Other highly positive news provided by Mr. Waggoner concerning the pre-IND meeting with the FDA included:
- agreement with the FDA that PharmaCyte is on the “right track” in its development program;
- agreement with the FDA on the cell line that will be used in the clinical trial;
- agreement with the FDA on the patient population to be studied in the clinical trial;
- agreement with the FDA on the secondary endpoints of the clinical trial, except that PFS will be added to the list of secondary endpoints if the trial becomes a pivotal trial;
- agreement with the FDA on the number of patients needed to comprise an adequate safety database for a Biologics Licensing Application for CypCaps™;
- agreement that the FDA believes CypCaps™ is a drug/device combination product;
- agreement with the FDA that it will assist PharmaCyte in its development program; and
- agreement with the FDA that the next step for PharmaCyte is to submit an IND.

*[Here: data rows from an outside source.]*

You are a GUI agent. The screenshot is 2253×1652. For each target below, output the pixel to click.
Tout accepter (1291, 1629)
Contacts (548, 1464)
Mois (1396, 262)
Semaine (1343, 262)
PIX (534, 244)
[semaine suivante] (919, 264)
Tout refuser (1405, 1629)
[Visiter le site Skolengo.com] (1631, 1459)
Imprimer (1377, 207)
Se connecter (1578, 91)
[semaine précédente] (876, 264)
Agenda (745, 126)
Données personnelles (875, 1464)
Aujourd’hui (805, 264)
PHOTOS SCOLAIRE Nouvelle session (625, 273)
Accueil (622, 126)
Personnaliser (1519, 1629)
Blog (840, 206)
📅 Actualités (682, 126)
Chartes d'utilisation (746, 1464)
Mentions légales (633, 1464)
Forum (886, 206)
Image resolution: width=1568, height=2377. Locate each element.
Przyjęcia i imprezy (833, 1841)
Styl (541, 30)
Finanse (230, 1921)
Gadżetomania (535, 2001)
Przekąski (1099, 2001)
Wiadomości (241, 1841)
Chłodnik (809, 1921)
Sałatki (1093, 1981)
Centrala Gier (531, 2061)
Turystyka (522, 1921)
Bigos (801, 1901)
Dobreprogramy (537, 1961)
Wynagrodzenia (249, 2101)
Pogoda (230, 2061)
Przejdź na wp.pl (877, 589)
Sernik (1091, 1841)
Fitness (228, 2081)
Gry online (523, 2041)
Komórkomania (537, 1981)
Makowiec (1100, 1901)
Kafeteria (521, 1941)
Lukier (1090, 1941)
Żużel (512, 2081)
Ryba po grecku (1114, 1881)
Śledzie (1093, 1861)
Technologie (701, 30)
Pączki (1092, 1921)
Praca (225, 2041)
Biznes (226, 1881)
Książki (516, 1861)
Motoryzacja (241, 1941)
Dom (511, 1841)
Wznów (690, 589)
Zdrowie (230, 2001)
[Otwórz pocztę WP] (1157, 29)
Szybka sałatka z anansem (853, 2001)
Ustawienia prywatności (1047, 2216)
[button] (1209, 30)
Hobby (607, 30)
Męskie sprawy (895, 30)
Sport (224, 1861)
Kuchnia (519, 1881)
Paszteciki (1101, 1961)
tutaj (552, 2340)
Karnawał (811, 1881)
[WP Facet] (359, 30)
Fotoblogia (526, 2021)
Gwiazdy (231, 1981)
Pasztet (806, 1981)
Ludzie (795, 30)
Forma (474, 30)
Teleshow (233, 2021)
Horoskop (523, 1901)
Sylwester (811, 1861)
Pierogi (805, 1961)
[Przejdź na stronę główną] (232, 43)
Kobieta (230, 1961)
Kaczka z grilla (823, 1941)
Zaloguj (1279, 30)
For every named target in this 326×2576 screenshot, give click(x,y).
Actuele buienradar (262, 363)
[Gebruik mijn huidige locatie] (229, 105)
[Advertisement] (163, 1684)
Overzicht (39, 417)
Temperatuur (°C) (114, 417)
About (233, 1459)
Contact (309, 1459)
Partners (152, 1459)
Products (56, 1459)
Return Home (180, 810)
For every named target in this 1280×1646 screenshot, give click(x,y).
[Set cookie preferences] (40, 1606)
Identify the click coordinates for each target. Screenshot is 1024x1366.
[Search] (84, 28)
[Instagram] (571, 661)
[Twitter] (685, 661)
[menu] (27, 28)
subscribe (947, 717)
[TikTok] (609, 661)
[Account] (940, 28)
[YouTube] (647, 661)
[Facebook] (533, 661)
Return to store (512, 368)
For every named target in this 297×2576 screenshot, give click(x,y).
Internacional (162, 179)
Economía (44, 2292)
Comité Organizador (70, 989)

There is still a “hard stop” at the six-month mark after a certain number of patients have been enrolled in the trial to review the data generated to that point. The timing of this hard stop may change, however, to the point in time when 50% of the patients have been treated. Because the clinical trial is an “open-label” trial (the trial is not a “blinded” study), this interim analysis should give PharmaCyte an important indication of the successfulness of its CypCaps™therapy for LAPC.
Mr. Waggoner commented on the significance of following the FDA’s guidance moving forward stating, “We have one shot at this, and we intend to get it right. We greatly appreciate the continued patience and support of our shareholders during this process.”